To do ▸
A – Retype the part of the aerial firefighting passage starting at "Whilst there has" and ending at "of, the fire.", with no changes.
B – Please repeat every line of the records word for word, leaving out the pictures.

Text to read ▸
-- Start --

Due to the media coverage, public outcry and regulatory scrutiny this brought, new fire retardant chemicals were introduced throughout the 2010s, replacing the environmentally-unfriendly chemicals of the 20th century.
Often, these new fire retardant chemicals were reformulations of existing chemicals, which removed the potentially carcinogenic chemicals. In addition, these chemicals were made to be biodegradable, further reducing their environmental impact.
During the late 2010s, there was a shift towards producing carbon neutral fire retardant chemicals, however, most of these have yet to hit the market or gain certification for use.
2020s
If the 2010s were marked by a shift towards being eco-friendly, the 2020s have been marked by environmental disaster after environmental disaster.
Bushfires and wildfires – the kinds of fires usually fought by aerial firefighting aircraft – have not only become more commonplace, but have become far more intense.
2020, 2021, 2022 and 2023 have seen some of the most devastating wildfires in world history, each of which have pushed the bounds of aerial firefighting technology. And they’re expected to only get worse.
Similarly, there has been more investment in satellite technology by aerial firefighting operators, allowing them to detect fires earlier and monitor fires currently being tackled in real time in a way never done before.
From an aircraft engineering point-of-view, the 2020s has also been marked by an interest in producing modular air tankers, allowing each module to be purpose-configured for each mission and easily swapped between different aircraft, allowing for greater uniformity across aerial firefighting operations.
This has all allowed aerial firefighters to tackle more vicious fires in a much shorter time than in previous decades, while delivering a larger payload in a more efficient manner.
Drones
Aside from seeing a huge increase in the need for aerial firefighting aircraft, the 2020s has also seen the introduction of firefighting drones to complement existing fleets of fixed and rotary wing aerial firefighting aircraft.
Due to the fact that the technology is still very much in its infancy, aerial firefighting drones have yet to enter service in any real capacity. Instead, most are still in the prototype phase.
Of those currently in service, most are in Asia, where drone regulations are less strict than in the West, where they’ve seen considerable success. Most of these deliver relatively small payloads (around 2 kg/4.4 lbs) but are designed to make multiple drops on a single charge.
There’s currently much research going on in both the East and West to extend the flight times and payload capacities of all types of drones (including firefighting drones) to make them more effective as both individual drones, or as a part of a swarm.
By the end of the decade, it is expected that regulations will have modernized and drone technology advanced, making UAVs a common, and indispensable part of any aerial firefighting fleet.
Whilst there has been much attention focused on the use of drones to fight the fires themselves, drones have seen significant use in a reconnaissance capacity, helping to monitor and coordinate aerial and ground efforts as well as helping to identify humans trapped by, or in the vicinity of, the fire.

-- End --

Exercise inputs ▸
-- Start --

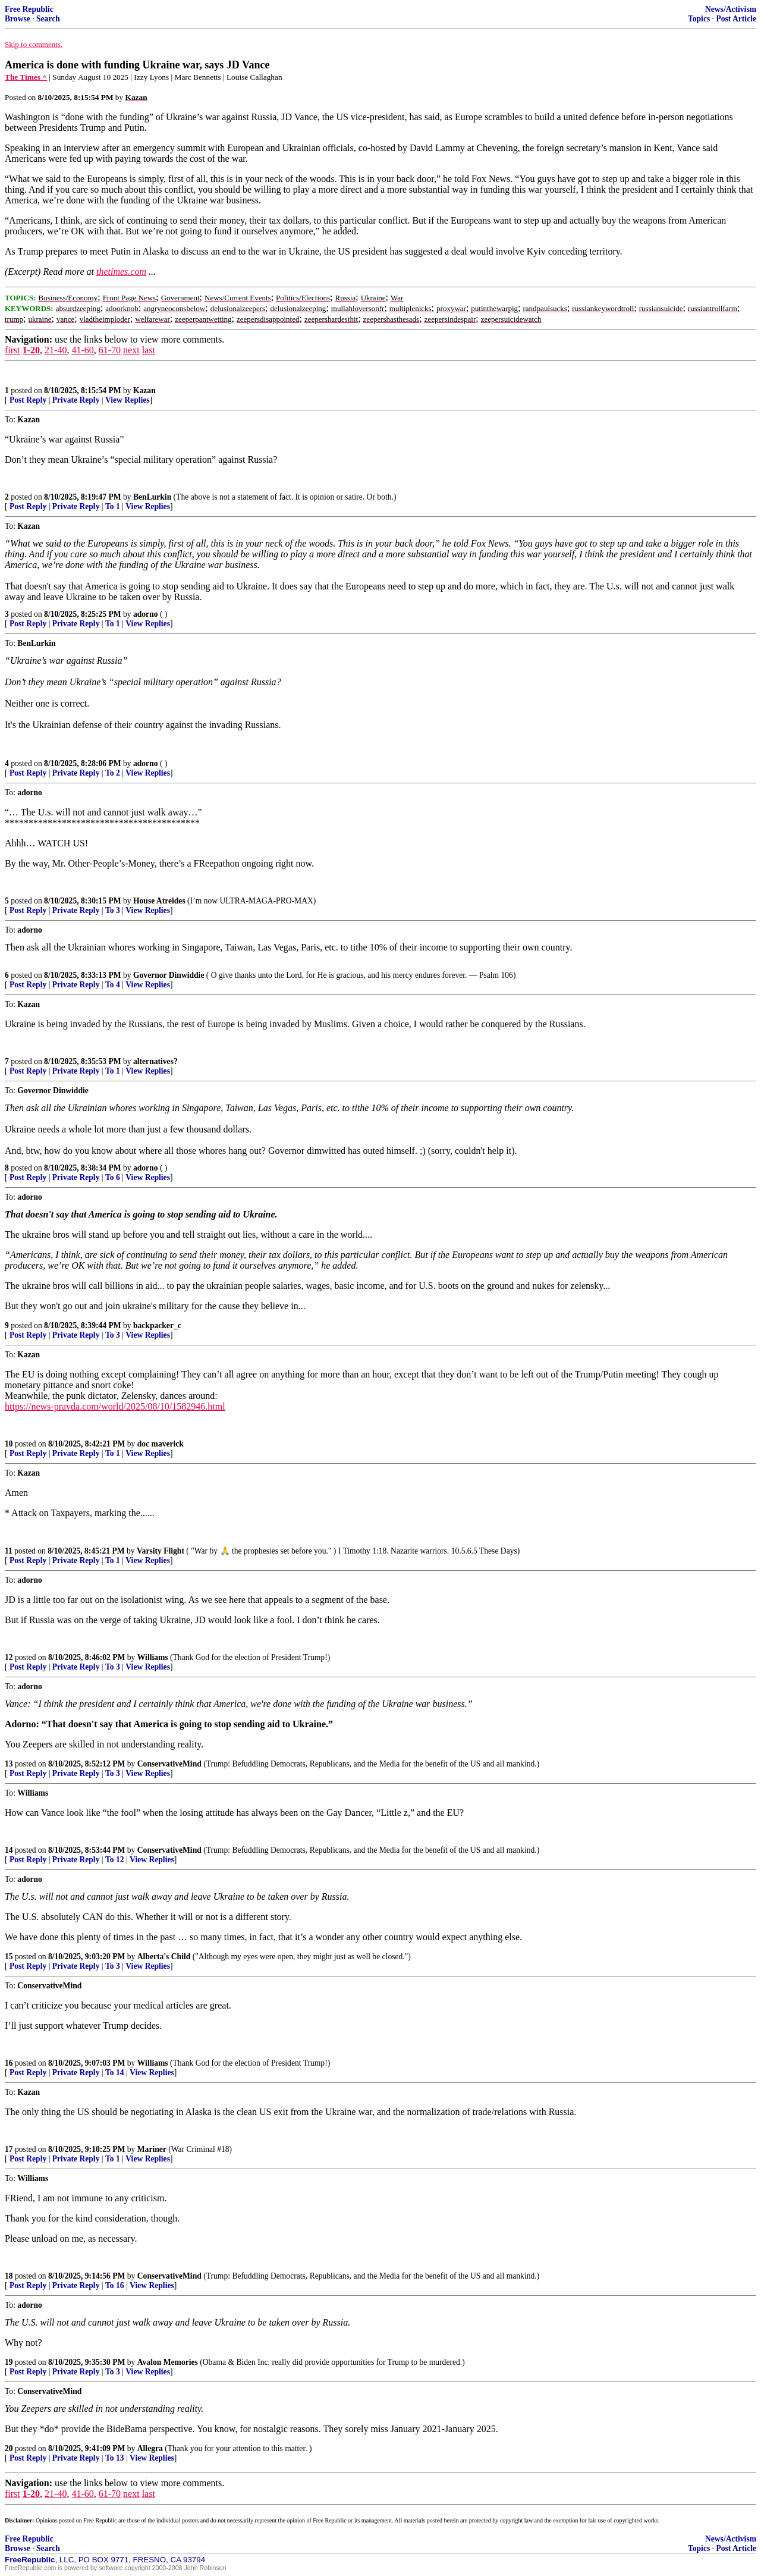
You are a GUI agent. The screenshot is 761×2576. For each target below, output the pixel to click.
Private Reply (76, 400)
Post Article (736, 18)
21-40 (56, 350)
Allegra (150, 2448)
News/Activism (730, 9)
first (12, 350)
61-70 (110, 350)
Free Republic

-- End --

Solution list ▸
A –
Whilst there has been much attention focused on the use of drones to fight the fires themselves, drones have seen significant use in a reconnaissance capacity, helping to monitor and coordinate aerial and ground efforts as well as helping to identify humans trapped by, or in the vicinity of, the fire.

B –
You are a GUI agent. The screenshot is 761×2576. For each target below, output the pixel to click.
Private Reply (76, 400)
Post Article (736, 18)
21-40 (56, 350)
Allegra (150, 2448)
News/Activism (730, 9)
first (12, 350)
61-70 (110, 350)
Free Republic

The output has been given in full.